As chuvas históricas que atingiram a Zona da Mata mineira entre segunda-feira (23) e terça-feira (24) já deixaram 48 mortos e 19 desaparecidos, segundo dados atualizados pelo Governo de Minas, prefeituras e o Corpo de Bombeiros Militar de Minas Gerais até a noite desta quarta-feira (25).
O maior número de vítimas foi registrado em Juiz de Fora, onde 42 pessoas morreram, enquanto outras seis mortes foram confirmadas em Ubá. As duas cidades concentram a maior parte dos estragos provocados pelos temporais.
Além das mortes, pelo menos 178 pessoas estão desalojadas, ou seja, tiveram que deixar suas casas temporariamente e buscar abrigo com familiares ou amigos. Já os desabrigados são aqueles que dependem de abrigos públicos.
As cidades afetadas permanecem cobertas por lama e com bairros inteiros alagados, enquanto equipes de resgate continuam trabalhando ininterruptamente nas áreas atingidas.
Buscas continuam, mas chances de sobreviventes diminuem
As operações de busca seguem 24 horas por dia. Segundo o porta-voz dos bombeiros, tenente Henrique Barcellos, as chances de encontrar sobreviventes diminuem com o passar do tempo, embora as buscas não tenham sido interrompidas.

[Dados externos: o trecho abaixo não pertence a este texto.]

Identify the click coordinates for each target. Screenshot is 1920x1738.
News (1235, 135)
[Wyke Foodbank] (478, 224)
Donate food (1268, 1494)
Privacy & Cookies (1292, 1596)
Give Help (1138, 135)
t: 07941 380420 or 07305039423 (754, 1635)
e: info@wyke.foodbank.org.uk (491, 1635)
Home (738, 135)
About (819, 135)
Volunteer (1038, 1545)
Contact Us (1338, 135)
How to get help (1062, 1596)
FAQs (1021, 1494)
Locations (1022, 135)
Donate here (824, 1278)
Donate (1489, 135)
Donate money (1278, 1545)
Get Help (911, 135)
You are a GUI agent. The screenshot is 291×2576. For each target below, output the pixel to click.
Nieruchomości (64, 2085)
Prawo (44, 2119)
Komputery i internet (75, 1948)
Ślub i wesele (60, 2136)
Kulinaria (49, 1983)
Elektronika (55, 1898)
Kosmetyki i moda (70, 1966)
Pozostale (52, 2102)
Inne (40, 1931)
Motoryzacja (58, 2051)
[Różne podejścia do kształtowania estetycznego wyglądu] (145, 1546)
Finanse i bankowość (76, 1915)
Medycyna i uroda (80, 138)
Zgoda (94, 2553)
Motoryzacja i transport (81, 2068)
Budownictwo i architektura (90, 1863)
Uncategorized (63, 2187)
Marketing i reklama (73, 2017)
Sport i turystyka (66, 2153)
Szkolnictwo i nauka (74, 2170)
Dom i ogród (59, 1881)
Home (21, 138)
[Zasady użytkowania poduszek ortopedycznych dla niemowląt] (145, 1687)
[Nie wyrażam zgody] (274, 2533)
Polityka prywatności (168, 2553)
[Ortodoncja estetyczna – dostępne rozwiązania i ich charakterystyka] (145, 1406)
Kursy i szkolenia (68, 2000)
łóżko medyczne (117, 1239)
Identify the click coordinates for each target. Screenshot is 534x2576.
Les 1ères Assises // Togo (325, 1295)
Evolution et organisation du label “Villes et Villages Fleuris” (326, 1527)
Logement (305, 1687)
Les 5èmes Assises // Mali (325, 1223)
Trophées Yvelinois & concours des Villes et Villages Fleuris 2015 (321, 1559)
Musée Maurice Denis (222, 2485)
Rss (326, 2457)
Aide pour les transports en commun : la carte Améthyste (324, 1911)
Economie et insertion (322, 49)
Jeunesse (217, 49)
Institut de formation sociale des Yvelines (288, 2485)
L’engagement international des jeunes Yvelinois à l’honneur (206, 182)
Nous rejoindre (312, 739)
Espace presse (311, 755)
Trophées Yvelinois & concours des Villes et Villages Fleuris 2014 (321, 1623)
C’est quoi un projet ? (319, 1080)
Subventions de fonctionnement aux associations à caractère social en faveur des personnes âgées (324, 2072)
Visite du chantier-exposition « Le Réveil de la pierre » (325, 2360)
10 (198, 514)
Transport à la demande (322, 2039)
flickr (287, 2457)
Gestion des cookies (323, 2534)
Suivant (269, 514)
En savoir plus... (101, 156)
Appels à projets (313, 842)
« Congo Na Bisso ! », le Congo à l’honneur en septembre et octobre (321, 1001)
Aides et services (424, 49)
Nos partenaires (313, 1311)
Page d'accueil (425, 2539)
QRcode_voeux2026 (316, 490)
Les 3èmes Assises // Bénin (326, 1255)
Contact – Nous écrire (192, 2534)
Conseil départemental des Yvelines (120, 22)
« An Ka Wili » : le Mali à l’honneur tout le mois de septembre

Grande parte das vítimas foi registrada em áreas de soterramento e deslizamentos, principalmente na região Sudeste de Juiz de Fora, onde já foram contabilizadas cerca de 20 ocorrências de desabamento de terra.
Chuva histórica em Juiz de Fora
A Prefeitura de Juiz de Fora decretou estado de calamidade pública após o temporal que provocou um dos maiores desastres naturais já registrados no município.
Segundo dados oficiais, o acumulado chegou a 584 milímetros, tornando fevereiro o mês mais chuvoso da história da cidade. Em alguns bairros, o volume em poucas horas foi extremo:
- 186,1 mm no bairro Nossa Senhora de Lourdes
- Entre 130 mm e 170 mm em outras regiões
Para efeito de comparação, a média histórica de chuva para todo o mês de fevereiro, segundo o Instituto Nacional de Meteorologia, é de cerca de 170 mm.
O grande volume provocou transbordamentos generalizados. O Rio Paraibuna saiu da calha em diversos trechos, deixando bairros isolados e ruas completamente submersas.
Nova tempestade agrava situação
Mesmo após o desastre inicial, a cidade voltou a registrar chuva intensa na quarta-feira (25). Em apenas seis horas, o acumulado chegou a 113 mm, elevando o total de fevereiro para cerca de 733 mm, mais de quatro vezes a média histórica.
A Defesa Civil de Minas Gerais reforçou o alerta para que moradores não retornem às áreas de risco, principalmente encostas e locais próximos a córregos.
Segundo o chefe do Gabinete Militar do Governador e coordenador estadual da Defesa Civil, coronel Paulo Rezende, algumas casas chegaram a ceder durante a nova tempestade, mas não houve feridos porque os moradores já haviam sido retirados.
Autoridades também alertaram para o risco de novos deslizamentos, já que o solo permanece encharcado.
Ubá teve maior inundação dos últimos anos
Em Ubá, a cerca de 100 quilômetros de Juiz de Fora, a chuva chegou a 170 mm em aproximadamente três horas, provocando a maior inundação dos últimos anos.
O Rio Ubá atingiu 7,82 metros, provocando alagamentos em diversos bairros e afetando serviços essenciais. O município também decretou estado de calamidade pública.
Outras cidades atingidas
A cidade de Matias Barbosa, com cerca de 14 mil habitantes, também foi severamente afetada. O município ficou praticamente isolado após as inundações, que atingiram o comércio e interromperam serviços públicos de saúde e educação.
Imagens aéreas mostram áreas inteiras submersas, com prejuízos generalizados para moradores e comerciantes.
Região tem grande população em áreas de risco
Segundo levantamento da Prefeitura de Juiz de Fora com base em dados do Instituto Brasileiro de Geografia e Estatística, cerca de 130 mil pessoas vivem em áreas sujeitas a deslizamentos e inundações, o equivalente a aproximadamente 25% da população do município.
O que provocou as chuvas extremas
De acordo com o Centro Nacional de Monitoramento e Alertas de Desastres Naturais, as chuvas intensas foram provocadas pela combinação de:
- grande concentração de umidade na atmosfera
- passagem de uma frente fria
- temperaturas do oceano acima do normal
Esses fatores aumentam a instabilidade e favorecem a ocorrência de temporais intensos e localizados.